Palabras clave: Política educativa y legislación, Gestión escolar democrática, Planes Decenales de Educación.

INTRODUÇÃO

Os fatos comprovam que a gestão democrática da educação não é uma concessão governamental [...]. Ao contrário, é uma conquista histórica de enormes proporções, que implica uma filosofia política e uma estratégia de ação pedagógica. [Portanto], a democracia e a gestão democrática não se reduzem à eleição de nossos dirigentes políticos e gestores educacionais. Requerem também a participação coletiva da cidadania no controle social do exercício da função pública e do governo na educação.

Benno Sander (2010)

Perante a iminência do término de vigência do Plano Nacional de Educação/PNE 2014-2024, sobrevêm as preocupações com os rumos da educação brasileira e da qualidade do ensino que deve caracterizá-la, para o atendimento das demandas socioeducacionais. Dentre as matérias relativas a esse assunto, o estudo que ora vem à lume aborda a aplicação da Lei 13.005/2014, que aprova o PNE, no sentido de cumprimento do disposto na Constituição Federal/88, bem como na Lei de Diretrizes e Bases da Educação Nacional - LDB/96, que assim dispõem, respectivamente:

Art. 214 A lei estabelecerá o Plano Nacional de Educação, de duração decenal, com o objetivo de articular o Sistema Nacional de Educação em regime de colaboração, e definir diretrizes, objetivos, metas e estratégias de implementação para assegurar a manutenção e desenvolvimento do ensino em seus diversos níveis, etapas e modalidades, por meio de ações integradas dos poderes públicos das diferentes esferas federativas [...] (BRASIL, 1988, grifos nossos).

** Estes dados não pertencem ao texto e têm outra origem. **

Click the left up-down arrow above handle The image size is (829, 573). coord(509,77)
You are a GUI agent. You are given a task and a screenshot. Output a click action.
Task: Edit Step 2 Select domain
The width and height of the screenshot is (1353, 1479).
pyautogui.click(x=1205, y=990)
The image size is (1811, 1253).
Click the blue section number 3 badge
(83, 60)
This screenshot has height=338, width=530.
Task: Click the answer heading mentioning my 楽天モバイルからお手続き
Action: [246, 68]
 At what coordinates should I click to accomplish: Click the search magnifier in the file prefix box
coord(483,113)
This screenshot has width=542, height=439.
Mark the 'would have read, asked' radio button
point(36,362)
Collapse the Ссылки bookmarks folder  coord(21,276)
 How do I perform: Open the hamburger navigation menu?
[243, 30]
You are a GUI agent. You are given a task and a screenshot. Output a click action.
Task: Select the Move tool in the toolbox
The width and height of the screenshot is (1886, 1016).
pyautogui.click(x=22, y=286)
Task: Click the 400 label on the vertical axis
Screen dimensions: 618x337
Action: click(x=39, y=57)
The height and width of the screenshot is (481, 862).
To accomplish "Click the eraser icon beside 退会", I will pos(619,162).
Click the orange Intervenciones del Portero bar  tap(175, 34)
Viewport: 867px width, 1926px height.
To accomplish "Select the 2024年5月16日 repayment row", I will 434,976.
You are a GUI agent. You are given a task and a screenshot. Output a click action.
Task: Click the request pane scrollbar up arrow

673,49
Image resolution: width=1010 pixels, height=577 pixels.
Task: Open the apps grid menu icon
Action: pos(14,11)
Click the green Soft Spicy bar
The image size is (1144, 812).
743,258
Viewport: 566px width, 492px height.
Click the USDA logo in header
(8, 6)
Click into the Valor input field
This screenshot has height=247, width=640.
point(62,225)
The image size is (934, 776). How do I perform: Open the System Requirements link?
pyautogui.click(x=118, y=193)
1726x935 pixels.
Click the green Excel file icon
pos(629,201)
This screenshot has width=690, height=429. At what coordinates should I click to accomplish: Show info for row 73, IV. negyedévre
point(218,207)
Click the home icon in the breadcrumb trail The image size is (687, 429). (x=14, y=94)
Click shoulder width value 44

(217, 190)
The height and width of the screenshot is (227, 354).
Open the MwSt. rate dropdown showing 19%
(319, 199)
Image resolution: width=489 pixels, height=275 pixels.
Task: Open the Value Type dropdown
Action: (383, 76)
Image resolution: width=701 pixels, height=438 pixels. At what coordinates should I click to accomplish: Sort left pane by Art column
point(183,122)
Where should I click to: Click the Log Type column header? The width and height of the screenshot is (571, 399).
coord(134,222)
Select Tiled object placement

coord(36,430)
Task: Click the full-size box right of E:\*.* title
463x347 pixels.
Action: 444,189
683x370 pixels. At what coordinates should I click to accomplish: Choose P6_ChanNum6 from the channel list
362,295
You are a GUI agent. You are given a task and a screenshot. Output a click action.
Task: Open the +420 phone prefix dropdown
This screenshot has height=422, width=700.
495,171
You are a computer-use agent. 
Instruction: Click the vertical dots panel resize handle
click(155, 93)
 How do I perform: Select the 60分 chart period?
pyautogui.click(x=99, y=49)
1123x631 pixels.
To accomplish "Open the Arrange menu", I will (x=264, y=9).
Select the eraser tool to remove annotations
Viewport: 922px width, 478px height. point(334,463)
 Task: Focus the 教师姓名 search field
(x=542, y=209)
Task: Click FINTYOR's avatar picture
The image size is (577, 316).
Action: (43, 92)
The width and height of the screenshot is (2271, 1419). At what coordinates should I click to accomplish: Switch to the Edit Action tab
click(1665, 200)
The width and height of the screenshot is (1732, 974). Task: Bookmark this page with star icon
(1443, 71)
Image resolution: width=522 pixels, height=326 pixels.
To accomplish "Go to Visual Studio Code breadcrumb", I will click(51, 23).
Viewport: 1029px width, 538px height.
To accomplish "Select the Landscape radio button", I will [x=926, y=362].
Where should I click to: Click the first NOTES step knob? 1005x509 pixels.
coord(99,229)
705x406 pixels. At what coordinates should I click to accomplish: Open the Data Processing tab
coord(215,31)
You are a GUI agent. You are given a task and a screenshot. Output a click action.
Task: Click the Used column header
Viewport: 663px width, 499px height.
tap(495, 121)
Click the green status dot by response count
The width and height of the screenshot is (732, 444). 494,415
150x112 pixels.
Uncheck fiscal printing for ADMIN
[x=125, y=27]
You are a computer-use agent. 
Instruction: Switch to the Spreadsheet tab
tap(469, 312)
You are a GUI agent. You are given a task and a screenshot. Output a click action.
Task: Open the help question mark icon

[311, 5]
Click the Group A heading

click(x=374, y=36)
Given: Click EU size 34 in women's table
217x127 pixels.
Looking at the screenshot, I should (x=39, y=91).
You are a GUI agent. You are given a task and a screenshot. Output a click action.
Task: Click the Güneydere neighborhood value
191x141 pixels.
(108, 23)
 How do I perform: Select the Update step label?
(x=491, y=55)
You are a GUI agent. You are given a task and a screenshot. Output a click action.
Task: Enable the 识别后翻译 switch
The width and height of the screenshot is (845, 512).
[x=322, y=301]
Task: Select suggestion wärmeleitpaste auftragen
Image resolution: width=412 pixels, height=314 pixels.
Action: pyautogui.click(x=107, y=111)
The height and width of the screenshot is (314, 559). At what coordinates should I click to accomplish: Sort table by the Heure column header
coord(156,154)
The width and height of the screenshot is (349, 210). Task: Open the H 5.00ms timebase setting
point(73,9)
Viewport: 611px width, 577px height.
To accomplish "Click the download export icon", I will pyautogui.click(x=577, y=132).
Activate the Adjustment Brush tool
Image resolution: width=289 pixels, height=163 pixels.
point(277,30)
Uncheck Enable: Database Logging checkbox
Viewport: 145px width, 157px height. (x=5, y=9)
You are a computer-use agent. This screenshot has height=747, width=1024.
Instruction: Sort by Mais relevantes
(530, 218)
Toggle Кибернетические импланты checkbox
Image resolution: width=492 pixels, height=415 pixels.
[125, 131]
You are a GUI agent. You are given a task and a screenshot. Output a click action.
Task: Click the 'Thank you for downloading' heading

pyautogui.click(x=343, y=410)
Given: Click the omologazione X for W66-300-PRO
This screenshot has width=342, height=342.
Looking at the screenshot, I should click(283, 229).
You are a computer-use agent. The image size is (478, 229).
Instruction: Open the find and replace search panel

Art. 3º O ensino será ministrado com base nos seguintes princípios: [...] VIII - gestão democrática do ensino público, na forma desta Lei e da legislação dos sistemas de ensino. Art. 14 Os sistemas de ensino definirão as normas da gestão democrática do ensino público na educação básica, de acordo com as suas peculiaridades e conforme os seguintes princípios: [...] II - participação das comunidades escolar e local em conselhos escolares ou equivalentes. [...] Art. 15 Os sistemas de ensino assegurarão às unidades escolares públicas de educação básica que os integram, progressivos graus de autonomia pedagógica e administrativa e de gestão financeira, observadas as normas gerais de direito financeiro público. (BRASIL, 1996, grifos nossos).

Integrado por 20 Metas e 254 Estratégias, o atual PNE é adjetivado pela Confederação Nacional dos Trabalhadores em Estabelecimentos de Ensino (CONTEE) como “uma conquista das entidades e do movimento social [...] que defendem o fortalecimento da educação pública.” (CONTEE, [2014]). Dessa maneira, os movimentos sociais alcançam o status de protagonistas na definição de um dos mais importantes instrumentos de gestão da educação brasileira.

A propósito da construção do documento em tela, após três anos e meio de tramitação (2010-2014) o PNE emerge como coroamento das ações empreendidas em 2010, por diferentes atores sociais, na Conferência Nacional de Educação (CONAE). Nesse evento, a Gestão Democrática da Educação/GDE passa a ser entendida e defendida como:

espaço de deliberação coletiva, [que] precisa ser assumida como fator de melhoria da qualidade da educação e do aprimoramento e continuidade das políticas educacionais, enquanto políticas de Estado articuladas com as diretrizes nacionais para todos os níveis e modalidades de ensino. (BRASIL, 2010).

Depreende-se daí que GDE não é algo que se esgote num documento oficial, como uma espécie de coletânea de princípios e diretrizes. Mais que isso, equivale a um bem imaterial da educação, que se constitui essencialmente por meio da participação efetiva e consciente de todos os sujeitos envolvidos nas demandas de educação, em amplo espectro, desde o campo político-administrativo dos sistemas de ensino, até a base das escolas, unidades operacionais do processo ensino-aprendizagem.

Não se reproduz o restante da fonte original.